SOURCE Oxford University Press
    NEW YORK, Dec. 5 /PRNewswire/ -- Only a year ago, podcasting was an arcane
 activity, the domain of a few techies and self-admitted "geeks." Now you can
 hear everything from NASCAR coverage to NPR's All Things Considered in
 downloadable audio files called "podcasts". Thousands of podcasts are
 available at the iTunes Music Store, and websites such as iPodder.com  and
 Podcast.net track thousands more. That's why the editors of the New Oxford
 American Dictionary have selected "podcast" as the Word of the Year for 2005.

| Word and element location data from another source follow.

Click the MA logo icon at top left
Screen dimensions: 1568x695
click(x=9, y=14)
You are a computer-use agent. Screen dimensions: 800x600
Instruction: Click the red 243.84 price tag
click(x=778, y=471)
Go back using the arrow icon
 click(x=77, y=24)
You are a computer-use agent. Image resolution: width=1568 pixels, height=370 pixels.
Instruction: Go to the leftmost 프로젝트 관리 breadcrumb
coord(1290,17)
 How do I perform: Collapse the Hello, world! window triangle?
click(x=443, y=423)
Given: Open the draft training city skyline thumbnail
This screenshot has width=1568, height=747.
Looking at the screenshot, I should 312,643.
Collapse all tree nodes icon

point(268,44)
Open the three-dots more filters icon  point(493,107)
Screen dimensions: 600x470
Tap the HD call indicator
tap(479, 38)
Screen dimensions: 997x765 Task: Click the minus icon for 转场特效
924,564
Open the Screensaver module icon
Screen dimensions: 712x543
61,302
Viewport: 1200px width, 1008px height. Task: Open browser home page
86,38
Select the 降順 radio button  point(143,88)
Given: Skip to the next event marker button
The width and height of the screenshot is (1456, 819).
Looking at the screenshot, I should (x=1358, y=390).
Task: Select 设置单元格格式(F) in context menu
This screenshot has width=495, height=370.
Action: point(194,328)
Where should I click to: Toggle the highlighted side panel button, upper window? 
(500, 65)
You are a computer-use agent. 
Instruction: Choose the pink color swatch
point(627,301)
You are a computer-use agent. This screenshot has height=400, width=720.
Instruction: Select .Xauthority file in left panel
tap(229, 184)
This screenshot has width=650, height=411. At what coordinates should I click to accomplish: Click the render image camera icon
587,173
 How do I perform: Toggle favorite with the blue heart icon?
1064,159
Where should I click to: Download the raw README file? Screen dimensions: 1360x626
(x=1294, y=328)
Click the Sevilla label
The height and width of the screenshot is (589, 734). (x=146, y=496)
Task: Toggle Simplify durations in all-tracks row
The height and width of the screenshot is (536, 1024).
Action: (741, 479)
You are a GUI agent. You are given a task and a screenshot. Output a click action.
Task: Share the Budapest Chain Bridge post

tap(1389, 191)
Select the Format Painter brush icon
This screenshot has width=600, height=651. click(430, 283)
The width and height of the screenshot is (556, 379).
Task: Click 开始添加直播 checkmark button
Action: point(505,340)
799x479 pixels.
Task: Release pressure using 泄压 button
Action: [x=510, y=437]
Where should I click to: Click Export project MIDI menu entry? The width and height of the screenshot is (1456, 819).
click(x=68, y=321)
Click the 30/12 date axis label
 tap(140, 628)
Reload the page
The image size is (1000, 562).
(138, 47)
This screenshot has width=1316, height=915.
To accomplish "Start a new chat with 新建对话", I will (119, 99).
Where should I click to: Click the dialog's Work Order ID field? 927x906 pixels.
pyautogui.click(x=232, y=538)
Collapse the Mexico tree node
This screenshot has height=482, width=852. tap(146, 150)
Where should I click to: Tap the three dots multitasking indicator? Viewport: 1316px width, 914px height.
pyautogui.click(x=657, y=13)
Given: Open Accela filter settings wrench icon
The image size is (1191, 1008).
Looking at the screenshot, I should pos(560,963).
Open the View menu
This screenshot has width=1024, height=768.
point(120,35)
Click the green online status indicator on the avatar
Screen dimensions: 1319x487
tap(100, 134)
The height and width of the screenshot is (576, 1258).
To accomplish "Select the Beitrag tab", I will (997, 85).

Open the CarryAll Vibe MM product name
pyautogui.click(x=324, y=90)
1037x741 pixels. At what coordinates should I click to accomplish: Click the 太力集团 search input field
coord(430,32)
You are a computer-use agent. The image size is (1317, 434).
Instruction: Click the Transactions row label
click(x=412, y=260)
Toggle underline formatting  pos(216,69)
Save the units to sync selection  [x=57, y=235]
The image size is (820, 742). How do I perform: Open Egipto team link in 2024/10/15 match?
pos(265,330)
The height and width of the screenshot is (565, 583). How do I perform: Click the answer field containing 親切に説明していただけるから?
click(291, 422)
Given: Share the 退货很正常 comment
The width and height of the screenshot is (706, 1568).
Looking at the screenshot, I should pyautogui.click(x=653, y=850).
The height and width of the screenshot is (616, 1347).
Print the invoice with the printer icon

 Podcast, defined as "a digital recording of a radio broadcast or similar
 program, made available on the Internet for downloading to a personal audio
 player," will be added to the next online update of the New Oxford American
 Dictionary, due in early 2006.
 
     Runners-up for the 2005 Word of the Year include:
 
     bird flu (an often fatal flu virus of birds, esp.  poultry, that is
 transmissible from them to humans, in whom it may also prove fatal)
 
     ICE (an entry stored in one's cellular phone that provides emergency
 contact information)
 
     IDP (internally displaced person; someone forced to relocate within a
 country because of a natural disaster or civil unrest)
 
     IED (improvised explosive device, such as a car bomb)
 
     lifehack (a more efficient or effective way of completing an everyday
 task: "I found a great lifehack for getting a cheap hotel room.")
 
     persistent vegetative state (a  condition in which a patient recovering
 from a coma retains reflex responses and may appear wakeful, but has no
 cognitive functions or other evidence of cerebral cortical activity)
 
     reggaeton (a Latin American dance music which combines elements of reggae
 music with hip-hop and rap.)
 
     rootkit (software installed on a computer by someone other than the owner,
 intended to conceal other programs or processes, files or system data.)
 
     squick (cause immediate and thorough revulsion: "was anyone else squicked
 by our waiter's piercings?")
 
     sudoku (a logic-based puzzle consisting of squares that form grids within
 a grid. Into each smaller grid, the numerals 1 through 9 are entered but not
 repeated, and they may not be repeated in any row or column of the larger
 grid.)
 
     trans fat (fat containing trans-fatty acids, considered unhealthier than
 other dietary fats.)
 
     Erin McKean, editor in chief of the New Oxford American Dictionary, said:
 "Podcast was considered for inclusion last year, but we found that not enough
 people were using it, or were even familiar with the concept. This year it's a
 completely different story. The word has finally caught up with the rest of
 the iPod phenomenon."
     "Choosing the word of the year is incredibly difficult," said McKean. "Not
 just because of the enormous amount of data we look at-everything from blogs
 to technical journals to suggestions sent to dictionaries@oup.com-but because
 everyone has such strong opinions about what makes a word Word of the Year
 material. You'd be amazed at how hard our editors campaign for their
 favorites. I'm surprised nobody tried to bribe me -- except that the only
 thing I really want is more cool new words!"